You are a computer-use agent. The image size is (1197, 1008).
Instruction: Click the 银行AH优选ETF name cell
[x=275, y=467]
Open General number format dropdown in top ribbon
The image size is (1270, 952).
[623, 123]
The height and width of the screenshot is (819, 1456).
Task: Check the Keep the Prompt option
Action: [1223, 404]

What you should do: Reproduce the whole of the material exactly as shown.

Reply to the task:
You are a computer-use agent. The image size is (1197, 1008).
Instruction: Click the 银行AH优选ETF name cell
[x=275, y=467]
Open General number format dropdown in top ribbon
The image size is (1270, 952).
[623, 123]
The height and width of the screenshot is (819, 1456).
Task: Check the Keep the Prompt option
Action: [1223, 404]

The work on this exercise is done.